Reproduce the listing below line for line, leaving every character unchanged.

— start of Provided entries —

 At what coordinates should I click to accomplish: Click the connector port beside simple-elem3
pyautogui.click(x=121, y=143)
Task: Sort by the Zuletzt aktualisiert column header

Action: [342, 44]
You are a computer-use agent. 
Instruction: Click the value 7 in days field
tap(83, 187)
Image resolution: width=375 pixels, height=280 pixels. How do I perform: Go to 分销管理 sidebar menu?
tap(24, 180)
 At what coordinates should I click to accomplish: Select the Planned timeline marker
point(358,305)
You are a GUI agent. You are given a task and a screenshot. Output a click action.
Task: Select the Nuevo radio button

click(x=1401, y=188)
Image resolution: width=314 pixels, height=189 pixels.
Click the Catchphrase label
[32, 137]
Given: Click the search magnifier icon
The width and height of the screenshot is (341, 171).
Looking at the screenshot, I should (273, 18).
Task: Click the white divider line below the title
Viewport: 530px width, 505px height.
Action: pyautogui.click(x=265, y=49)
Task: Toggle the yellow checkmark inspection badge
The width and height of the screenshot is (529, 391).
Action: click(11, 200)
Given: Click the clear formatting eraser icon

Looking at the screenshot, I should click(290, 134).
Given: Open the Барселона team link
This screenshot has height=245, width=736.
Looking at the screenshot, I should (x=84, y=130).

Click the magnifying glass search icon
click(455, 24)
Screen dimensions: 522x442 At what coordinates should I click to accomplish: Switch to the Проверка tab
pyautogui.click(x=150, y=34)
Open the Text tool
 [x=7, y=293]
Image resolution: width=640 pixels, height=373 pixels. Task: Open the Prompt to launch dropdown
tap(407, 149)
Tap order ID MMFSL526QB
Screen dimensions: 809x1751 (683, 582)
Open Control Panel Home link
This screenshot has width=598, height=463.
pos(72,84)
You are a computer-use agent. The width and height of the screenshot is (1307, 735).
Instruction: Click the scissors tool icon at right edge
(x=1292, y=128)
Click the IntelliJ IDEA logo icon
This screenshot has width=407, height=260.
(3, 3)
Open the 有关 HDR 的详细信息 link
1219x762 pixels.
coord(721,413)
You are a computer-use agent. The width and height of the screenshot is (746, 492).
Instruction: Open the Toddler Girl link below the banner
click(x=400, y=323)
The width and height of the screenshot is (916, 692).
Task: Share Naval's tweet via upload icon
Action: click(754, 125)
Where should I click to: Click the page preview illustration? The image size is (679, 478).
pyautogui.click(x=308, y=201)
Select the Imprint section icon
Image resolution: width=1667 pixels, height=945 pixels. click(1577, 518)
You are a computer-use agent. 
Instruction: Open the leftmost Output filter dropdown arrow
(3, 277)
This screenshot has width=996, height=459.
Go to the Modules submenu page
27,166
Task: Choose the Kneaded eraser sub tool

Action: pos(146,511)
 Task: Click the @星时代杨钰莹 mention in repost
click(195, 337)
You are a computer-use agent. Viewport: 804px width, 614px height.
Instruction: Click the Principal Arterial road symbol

— end of Provided entries —

▶ _Complete output_:
 At what coordinates should I click to accomplish: Click the connector port beside simple-elem3
pyautogui.click(x=121, y=143)
Task: Sort by the Zuletzt aktualisiert column header

Action: [342, 44]
You are a computer-use agent. 
Instruction: Click the value 7 in days field
tap(83, 187)
Image resolution: width=375 pixels, height=280 pixels. How do I perform: Go to 分销管理 sidebar menu?
tap(24, 180)
 At what coordinates should I click to accomplish: Select the Planned timeline marker
point(358,305)
You are a GUI agent. You are given a task and a screenshot. Output a click action.
Task: Select the Nuevo radio button

click(x=1401, y=188)
Image resolution: width=314 pixels, height=189 pixels.
Click the Catchphrase label
[32, 137]
Given: Click the search magnifier icon
The width and height of the screenshot is (341, 171).
Looking at the screenshot, I should (273, 18).
Task: Click the white divider line below the title
Viewport: 530px width, 505px height.
Action: pyautogui.click(x=265, y=49)
Task: Toggle the yellow checkmark inspection badge
The width and height of the screenshot is (529, 391).
Action: click(11, 200)
Given: Click the clear formatting eraser icon

Looking at the screenshot, I should click(290, 134).
Given: Open the Барселона team link
This screenshot has height=245, width=736.
Looking at the screenshot, I should (x=84, y=130).

Click the magnifying glass search icon
click(455, 24)
Screen dimensions: 522x442 At what coordinates should I click to accomplish: Switch to the Проверка tab
pyautogui.click(x=150, y=34)
Open the Text tool
 [x=7, y=293]
Image resolution: width=640 pixels, height=373 pixels. Task: Open the Prompt to launch dropdown
tap(407, 149)
Tap order ID MMFSL526QB
Screen dimensions: 809x1751 (683, 582)
Open Control Panel Home link
This screenshot has width=598, height=463.
pos(72,84)
You are a computer-use agent. The width and height of the screenshot is (1307, 735).
Instruction: Click the scissors tool icon at right edge
(x=1292, y=128)
Click the IntelliJ IDEA logo icon
This screenshot has width=407, height=260.
(3, 3)
Open the 有关 HDR 的详细信息 link
1219x762 pixels.
coord(721,413)
You are a computer-use agent. The width and height of the screenshot is (746, 492).
Instruction: Open the Toddler Girl link below the banner
click(x=400, y=323)
The width and height of the screenshot is (916, 692).
Task: Share Naval's tweet via upload icon
Action: click(754, 125)
Where should I click to: Click the page preview illustration? The image size is (679, 478).
pyautogui.click(x=308, y=201)
Select the Imprint section icon
Image resolution: width=1667 pixels, height=945 pixels. click(1577, 518)
You are a computer-use agent. 
Instruction: Open the leftmost Output filter dropdown arrow
(3, 277)
This screenshot has width=996, height=459.
Go to the Modules submenu page
27,166
Task: Choose the Kneaded eraser sub tool

Action: pos(146,511)
 Task: Click the @星时代杨钰莹 mention in repost
click(195, 337)
You are a computer-use agent. Viewport: 804px width, 614px height.
Instruction: Click the Principal Arterial road symbol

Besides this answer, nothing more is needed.